Ainsworth Lumber Co. Ltd.

Ainsworth Lumber Co. Ltd.

November 02, 2012 16:46 ET

Ainsworth Files Preliminary Prospectus in Respect of Rights Offering

VANCOUVER, BRITISH COLUMBIA--(Marketwire - Nov. 2, 2012) - Ainsworth Lumber Co. Ltd. (TSX:ANS)(TSX:ANS.WT) ("Ainsworth" or the "Company") today announced that further to its previously announced comprehensive refinancing plan it has filed a preliminary short form prospectus with the securities regulatory authorities in each of the provinces of Canada in respect of a fully backstopped rights offering to holders of its common shares of record in Canada (the "Rights Offering"). Ainsworth expects to raise gross proceeds of $175 million through the issue of 140 million common shares pursuant to the Rights Offering.

The Company intends to use the net proceeds of the Rights Offering, along with the net proceeds from the previously announced proposed new debt financing for gross proceeds of at least US$350 million (the "Debt Financing"), to repay in full all amounts owing under Ainsworth's senior secured term loan due June 2014 and the Company's 11% senior unsecured notes due July 2015, which comprise substantially all of the Company's existing indebtedness.
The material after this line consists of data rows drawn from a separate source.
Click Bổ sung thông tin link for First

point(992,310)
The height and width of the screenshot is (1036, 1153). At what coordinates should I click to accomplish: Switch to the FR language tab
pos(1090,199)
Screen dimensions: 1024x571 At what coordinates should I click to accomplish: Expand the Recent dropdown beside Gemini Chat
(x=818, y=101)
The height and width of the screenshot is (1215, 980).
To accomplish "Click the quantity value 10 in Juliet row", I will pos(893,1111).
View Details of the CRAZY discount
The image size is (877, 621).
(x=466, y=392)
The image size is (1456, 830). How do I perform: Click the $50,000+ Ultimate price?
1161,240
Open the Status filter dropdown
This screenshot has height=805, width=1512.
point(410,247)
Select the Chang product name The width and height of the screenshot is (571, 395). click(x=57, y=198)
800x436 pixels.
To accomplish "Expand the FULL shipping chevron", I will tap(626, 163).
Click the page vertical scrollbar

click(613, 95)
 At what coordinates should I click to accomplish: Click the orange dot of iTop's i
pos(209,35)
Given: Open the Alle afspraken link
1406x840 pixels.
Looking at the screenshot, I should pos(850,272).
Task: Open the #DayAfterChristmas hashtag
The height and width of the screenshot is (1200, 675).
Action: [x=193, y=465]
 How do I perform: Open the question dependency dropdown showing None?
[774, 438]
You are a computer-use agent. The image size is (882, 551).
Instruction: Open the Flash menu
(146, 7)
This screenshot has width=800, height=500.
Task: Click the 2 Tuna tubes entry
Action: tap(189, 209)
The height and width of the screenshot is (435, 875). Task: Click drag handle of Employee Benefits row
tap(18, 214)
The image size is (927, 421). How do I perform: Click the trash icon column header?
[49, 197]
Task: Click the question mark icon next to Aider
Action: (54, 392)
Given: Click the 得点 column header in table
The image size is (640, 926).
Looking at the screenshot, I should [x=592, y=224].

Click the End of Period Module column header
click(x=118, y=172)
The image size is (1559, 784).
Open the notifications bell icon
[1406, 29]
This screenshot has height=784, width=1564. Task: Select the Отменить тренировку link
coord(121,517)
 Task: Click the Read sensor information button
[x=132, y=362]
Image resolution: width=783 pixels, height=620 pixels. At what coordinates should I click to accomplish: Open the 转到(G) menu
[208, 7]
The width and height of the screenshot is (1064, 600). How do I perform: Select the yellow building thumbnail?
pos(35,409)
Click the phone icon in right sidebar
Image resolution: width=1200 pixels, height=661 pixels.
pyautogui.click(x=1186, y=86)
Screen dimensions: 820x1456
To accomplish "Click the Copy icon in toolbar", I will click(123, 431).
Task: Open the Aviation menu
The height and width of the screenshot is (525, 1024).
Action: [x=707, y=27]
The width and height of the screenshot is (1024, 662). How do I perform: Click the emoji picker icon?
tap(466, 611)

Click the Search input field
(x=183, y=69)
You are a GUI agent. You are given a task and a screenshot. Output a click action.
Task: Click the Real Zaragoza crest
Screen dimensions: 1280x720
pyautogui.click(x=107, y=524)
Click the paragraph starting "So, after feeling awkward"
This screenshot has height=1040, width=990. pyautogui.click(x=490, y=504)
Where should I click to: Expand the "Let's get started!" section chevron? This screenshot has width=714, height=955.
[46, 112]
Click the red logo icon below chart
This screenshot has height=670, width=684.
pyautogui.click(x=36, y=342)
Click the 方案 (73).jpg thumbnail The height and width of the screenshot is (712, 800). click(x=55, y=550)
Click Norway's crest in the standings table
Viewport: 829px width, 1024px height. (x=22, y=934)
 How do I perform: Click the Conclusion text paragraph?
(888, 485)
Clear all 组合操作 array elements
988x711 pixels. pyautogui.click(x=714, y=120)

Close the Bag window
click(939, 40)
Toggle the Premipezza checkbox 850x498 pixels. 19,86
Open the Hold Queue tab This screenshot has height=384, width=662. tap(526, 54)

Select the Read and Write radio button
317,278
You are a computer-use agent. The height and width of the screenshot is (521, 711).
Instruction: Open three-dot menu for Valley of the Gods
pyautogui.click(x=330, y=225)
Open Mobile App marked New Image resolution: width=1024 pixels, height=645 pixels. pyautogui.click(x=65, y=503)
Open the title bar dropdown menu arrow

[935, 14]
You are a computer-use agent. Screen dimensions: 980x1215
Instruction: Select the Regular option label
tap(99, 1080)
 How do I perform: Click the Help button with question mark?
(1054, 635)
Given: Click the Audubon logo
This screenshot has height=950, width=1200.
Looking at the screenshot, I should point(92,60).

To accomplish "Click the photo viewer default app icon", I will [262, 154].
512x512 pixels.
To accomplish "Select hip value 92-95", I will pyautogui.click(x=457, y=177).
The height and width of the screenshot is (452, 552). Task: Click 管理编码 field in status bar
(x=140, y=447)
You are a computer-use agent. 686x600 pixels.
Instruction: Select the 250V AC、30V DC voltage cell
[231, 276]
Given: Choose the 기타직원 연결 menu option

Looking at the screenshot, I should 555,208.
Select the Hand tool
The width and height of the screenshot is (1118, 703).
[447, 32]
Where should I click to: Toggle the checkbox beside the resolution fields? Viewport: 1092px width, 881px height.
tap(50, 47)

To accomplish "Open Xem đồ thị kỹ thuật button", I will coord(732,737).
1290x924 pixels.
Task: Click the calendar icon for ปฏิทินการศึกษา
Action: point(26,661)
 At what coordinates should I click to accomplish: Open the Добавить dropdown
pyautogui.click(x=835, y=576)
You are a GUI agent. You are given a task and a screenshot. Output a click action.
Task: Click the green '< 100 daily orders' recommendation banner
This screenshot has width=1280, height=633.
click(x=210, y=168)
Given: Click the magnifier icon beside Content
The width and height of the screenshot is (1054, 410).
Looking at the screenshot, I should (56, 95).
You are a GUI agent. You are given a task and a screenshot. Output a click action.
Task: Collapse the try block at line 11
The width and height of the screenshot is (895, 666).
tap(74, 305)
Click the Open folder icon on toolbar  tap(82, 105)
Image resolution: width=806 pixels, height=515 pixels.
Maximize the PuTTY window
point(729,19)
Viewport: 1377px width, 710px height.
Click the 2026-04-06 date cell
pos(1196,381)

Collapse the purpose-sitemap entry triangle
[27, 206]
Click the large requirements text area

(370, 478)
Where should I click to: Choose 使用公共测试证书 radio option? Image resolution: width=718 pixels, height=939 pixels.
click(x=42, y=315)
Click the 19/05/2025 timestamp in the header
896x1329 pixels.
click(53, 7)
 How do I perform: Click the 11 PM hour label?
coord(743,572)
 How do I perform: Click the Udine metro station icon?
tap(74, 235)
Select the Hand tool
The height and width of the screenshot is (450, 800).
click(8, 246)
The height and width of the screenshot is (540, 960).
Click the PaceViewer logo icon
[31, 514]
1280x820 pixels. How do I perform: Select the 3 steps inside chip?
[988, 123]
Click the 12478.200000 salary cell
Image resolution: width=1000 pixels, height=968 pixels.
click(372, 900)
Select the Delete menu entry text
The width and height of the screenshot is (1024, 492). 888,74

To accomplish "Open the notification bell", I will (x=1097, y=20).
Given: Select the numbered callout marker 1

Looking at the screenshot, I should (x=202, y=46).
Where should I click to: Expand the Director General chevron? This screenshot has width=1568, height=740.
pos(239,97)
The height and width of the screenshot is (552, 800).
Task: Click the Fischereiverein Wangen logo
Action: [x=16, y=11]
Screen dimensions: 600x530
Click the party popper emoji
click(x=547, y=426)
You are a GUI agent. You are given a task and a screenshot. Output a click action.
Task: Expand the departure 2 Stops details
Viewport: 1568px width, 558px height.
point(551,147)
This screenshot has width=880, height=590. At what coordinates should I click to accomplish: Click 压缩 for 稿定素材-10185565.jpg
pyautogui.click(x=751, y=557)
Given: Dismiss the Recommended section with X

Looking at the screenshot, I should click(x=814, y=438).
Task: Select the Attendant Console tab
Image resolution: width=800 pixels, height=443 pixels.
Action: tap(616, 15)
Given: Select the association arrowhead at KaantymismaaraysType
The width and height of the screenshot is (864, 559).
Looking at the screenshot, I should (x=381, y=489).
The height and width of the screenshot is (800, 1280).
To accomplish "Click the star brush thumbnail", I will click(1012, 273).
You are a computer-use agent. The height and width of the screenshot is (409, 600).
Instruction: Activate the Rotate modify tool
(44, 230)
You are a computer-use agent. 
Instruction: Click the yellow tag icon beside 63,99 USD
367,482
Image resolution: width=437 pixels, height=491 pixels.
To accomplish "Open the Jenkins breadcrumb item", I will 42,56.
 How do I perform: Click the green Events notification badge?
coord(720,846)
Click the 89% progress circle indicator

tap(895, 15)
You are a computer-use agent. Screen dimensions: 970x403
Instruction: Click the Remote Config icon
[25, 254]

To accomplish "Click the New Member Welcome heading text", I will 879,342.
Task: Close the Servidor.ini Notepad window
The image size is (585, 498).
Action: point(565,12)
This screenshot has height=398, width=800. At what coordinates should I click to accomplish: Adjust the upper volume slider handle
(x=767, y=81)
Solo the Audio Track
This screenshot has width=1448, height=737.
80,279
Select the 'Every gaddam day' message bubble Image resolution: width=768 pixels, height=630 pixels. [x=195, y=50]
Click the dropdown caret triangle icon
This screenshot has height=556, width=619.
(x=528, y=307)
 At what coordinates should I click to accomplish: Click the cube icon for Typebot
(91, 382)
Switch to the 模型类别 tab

As previously announced, Ainsworth has entered into a standby purchase agreement on October 22, 2012 (the "Standby Purchase Agreement") with its largest shareholder, Brookfield Asset Management Inc. (NYSE:BAM)(TSX:BAM.A) ("Brookfield"). Pursuant to the Standby Purchase Agreement, Brookfield has agreed to purchase all of the common shares offered under the Rights Offering that are not otherwise purchased under the Rights Offering on the terms and conditions set out in the Standby Purchase Agreement.

Under the Rights Offering, Ainsworth will distribute to common shareholders of record in Canada rights ("Rights") to subscribe for additional common shares of Ainsworth. The exercise price per common share under the Rights Offering will be $1.25. The record date and the expiry date will be determined prior to the filing of the final short form prospectus for the Rights Offering. The Company will confirm these dates in future announcements.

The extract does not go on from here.